Annoncer l’Évangile « en sortie »
Nous sommes ainsi invités à sortir d’une foi personnelle, d’une relation intime avec Dieu, pour aller dehors et annoncer ce qu’il ne cesse de faire pour nous : nous aimer sans raison. C’est donc bien à une Église en sortie, une Église missionnaire, que Pierre nous invite à devenir ce dimanche. Nous pouvons y entendre comme un écho du pontificat de François.
Souvenons-nous aussi que cette proclamation de l’Église en sortie est assortie de l’hôpital de campagne (EG 49) : présente au cœur pour apporter la discrète charité de ceux qui font l’Église. Cette Église au cœur de nos fragilités, du mystère de notre humanité, est là pour révéler que Dieu, avec nous, veut prendre soin de nous. Ce n’est pas une Église triomphante qui proclame un dieu lointain, assoiffé de sacrifice et d’offrande d’or. C’est davantage des compagnons avec l’humble proximité de frères et sœurs qui s’abaissent pour relever celui ou celle que la vie fragilise.
Aussi, cela demande de se laisser mouvoir par l’autre, de laisser ses joies, ses peines, ses angoisses (GS 1) nous rejoindre pour les transformer en vivante offrande. Il ne s’agit pas de tout spiritualiser, mais de porter à Dieu, par la prière, la vie de nos frères et sœurs et de recevoir la force de devenir témoins, jalons de l’Amour de Dieu.
Nous ne sommes pas Dieu
Ceci dit, il ne nous revient pas de régler tous les problèmes du monde, tels des super-héros, mais de pouvoir révéler la tendresse de Dieu en agissant comme l’Esprit peut nous le suggérer.

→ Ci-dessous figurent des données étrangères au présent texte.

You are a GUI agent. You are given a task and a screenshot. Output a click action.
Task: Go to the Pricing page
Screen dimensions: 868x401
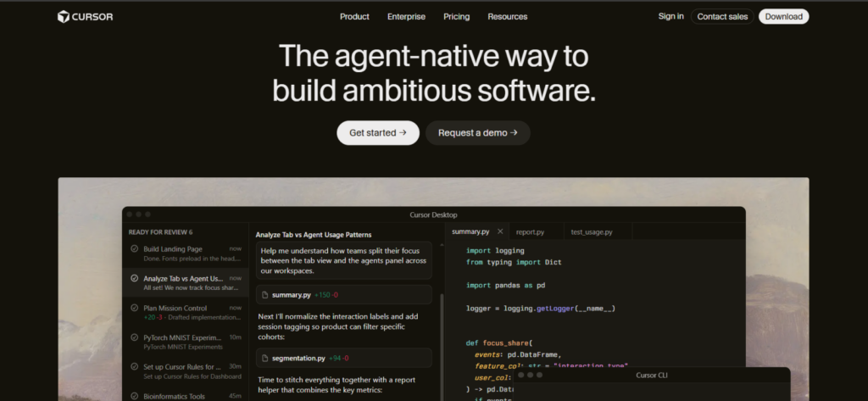[x=456, y=17]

Ainsi, il nous revient d’apprendre à discerner, à agir avec prudence, dans les affaires de ce monde que nous rencontrons. Certes, nous sommes appelés à témoigner par nos vies, par nos actes et nos paroles, de la proximité de Dieu, mais nous ne sommes pas Lui. Il nous faut donc agir avec lucidité et humilité dans notre chemin d’humanité, sans pour autant refuser de tendre la main à ceux qui en ont besoin.

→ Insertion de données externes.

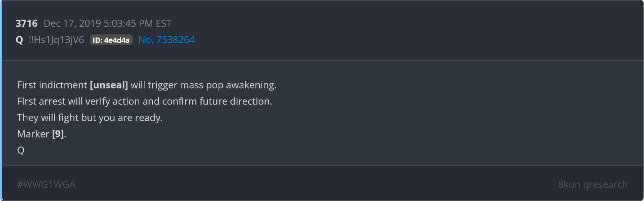Click the phrase "mass pop awakening"
644x201 pixels.
coord(228,85)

Pour avancer dans cet équilibre, qui manifeste le souci d’annoncer Dieu dans et par toute notre vie, nous avons besoin de nous en remettre à l’Esprit. C’est Lui qui nous permet d’avancer sur les chemins qui conduisent à manifester la tendresse du Père, par le Fils, par nos vies, aux femmes et aux hommes de ce temps.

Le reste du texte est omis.